■ Your objective ■
Note on the material below: return exactly the lines from the line that holds "Instruction: Click the Add Firebase button" through the line that holds "Task: Sort by 7d % column header", and leave out each picture.

■ Entries shown ■
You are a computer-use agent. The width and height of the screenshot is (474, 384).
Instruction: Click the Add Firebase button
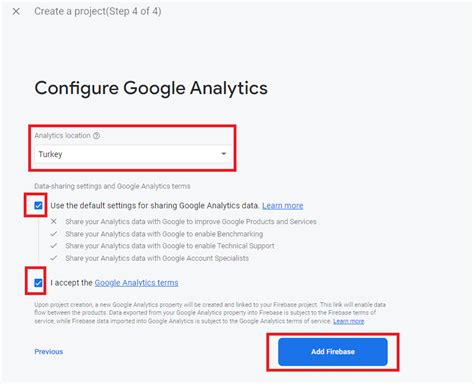click(x=333, y=352)
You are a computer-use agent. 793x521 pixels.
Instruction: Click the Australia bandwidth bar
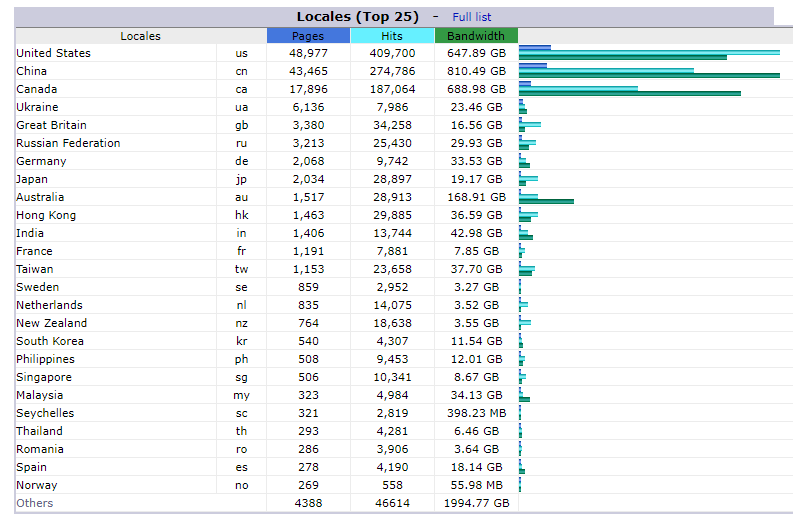pos(546,202)
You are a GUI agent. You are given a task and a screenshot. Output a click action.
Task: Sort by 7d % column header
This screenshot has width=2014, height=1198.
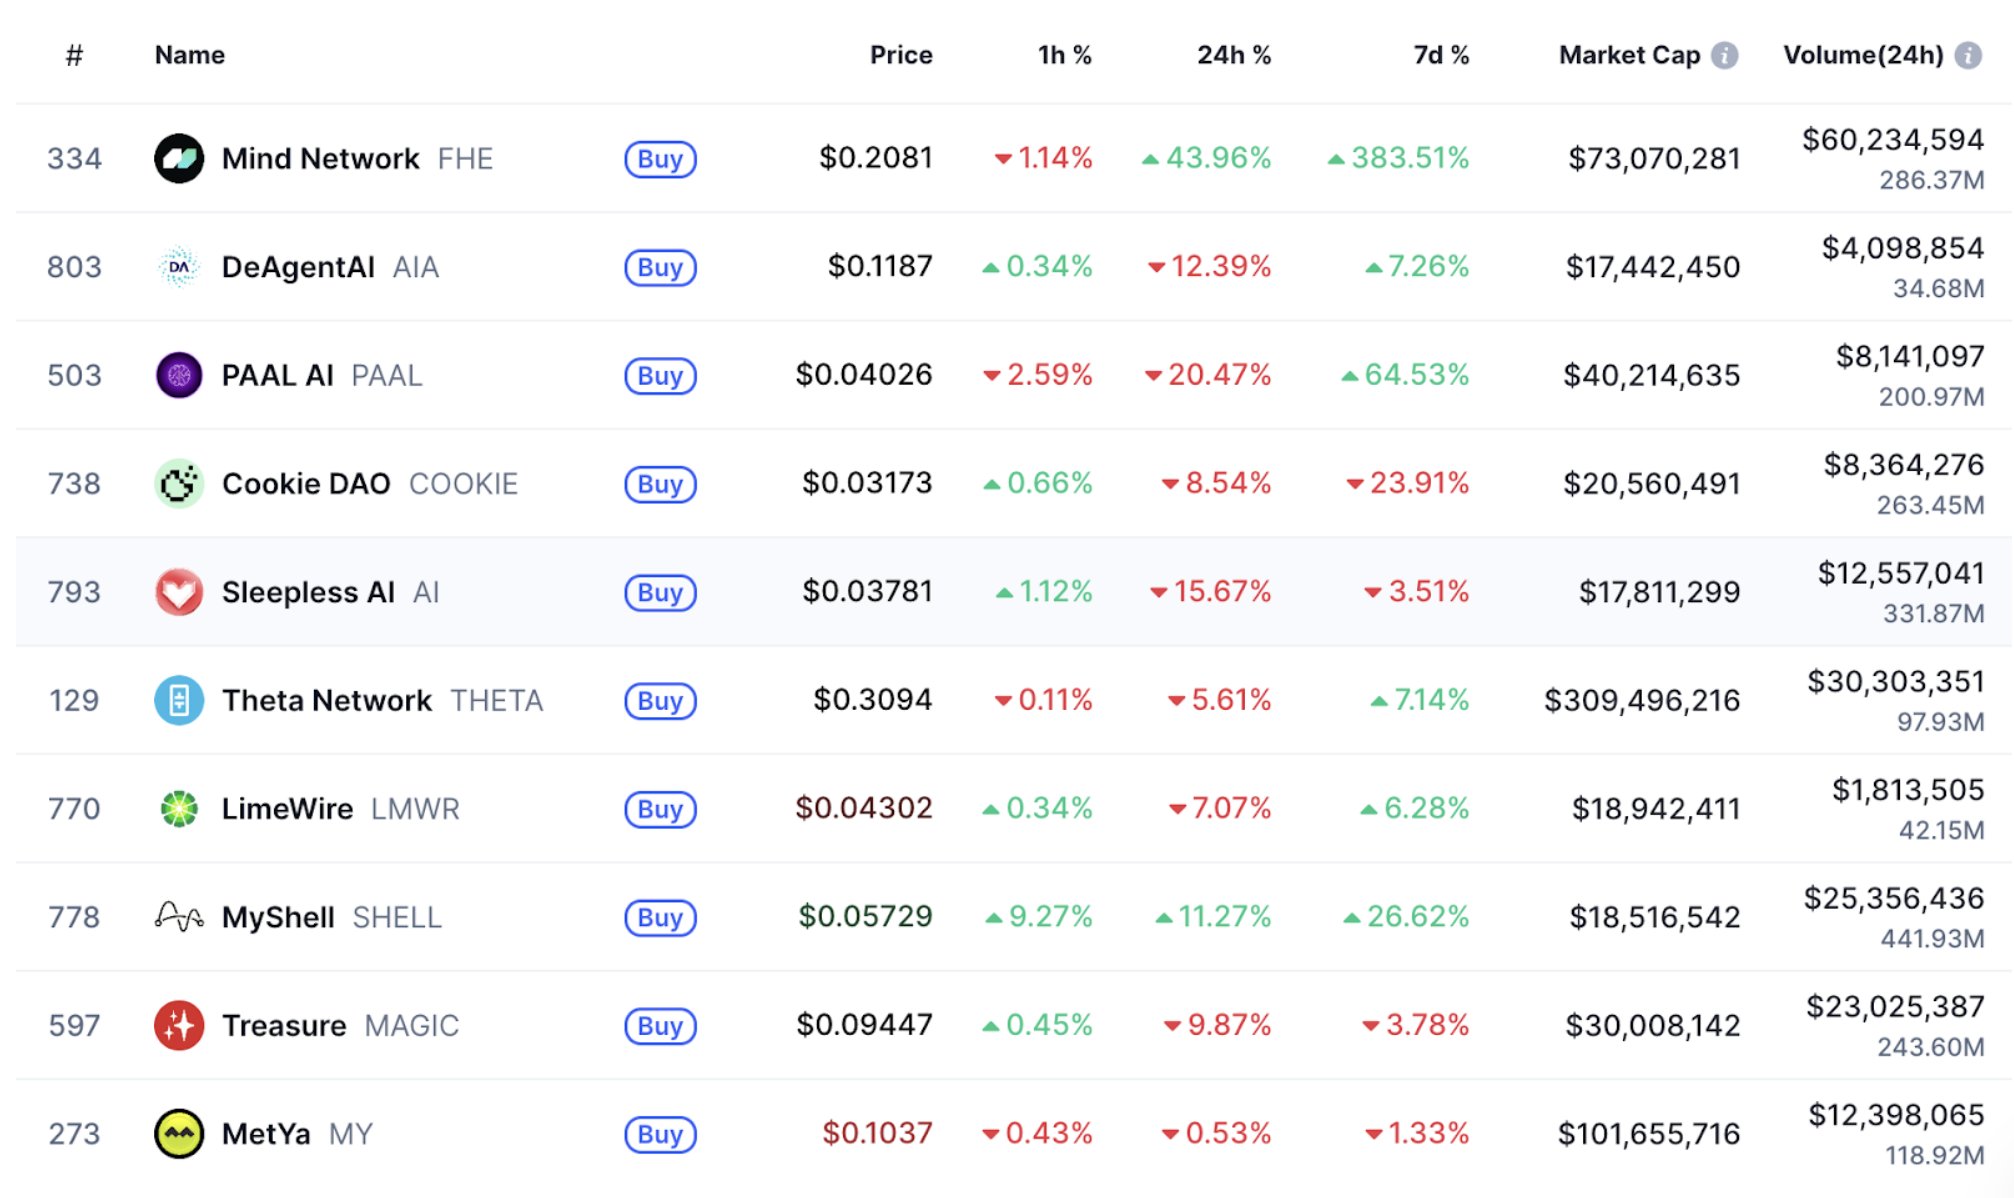click(1440, 55)
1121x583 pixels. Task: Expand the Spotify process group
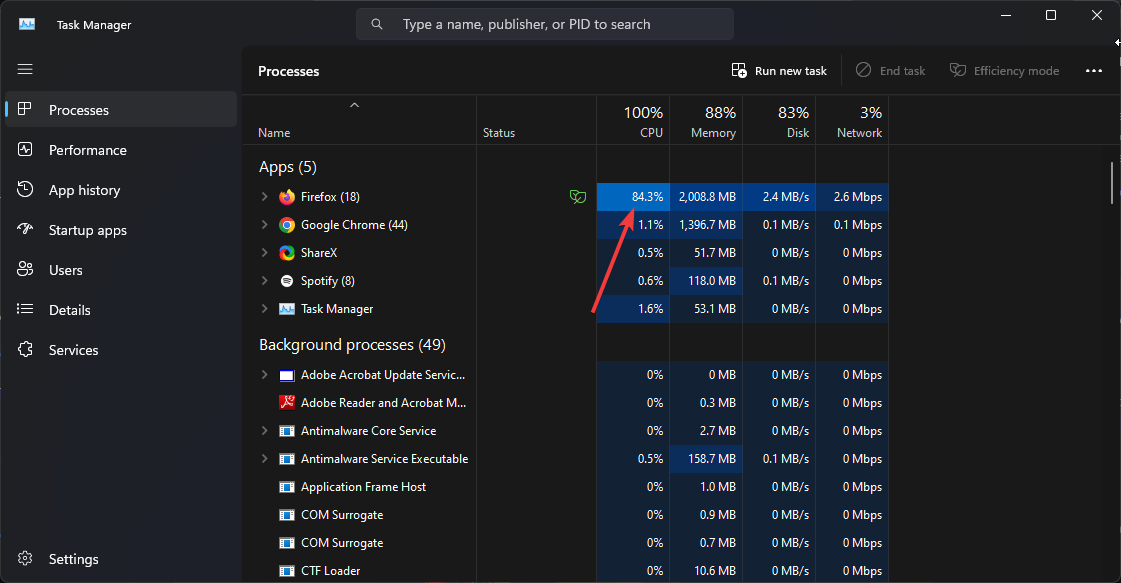(265, 280)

■ Answer box ■
Instruction: Click the Add Firebase button
click(x=333, y=352)
You are a computer-use agent. 793x521 pixels.
Instruction: Click the Australia bandwidth bar
pos(546,202)
You are a GUI agent. You are given a task and a screenshot. Output a click action.
Task: Sort by 7d % column header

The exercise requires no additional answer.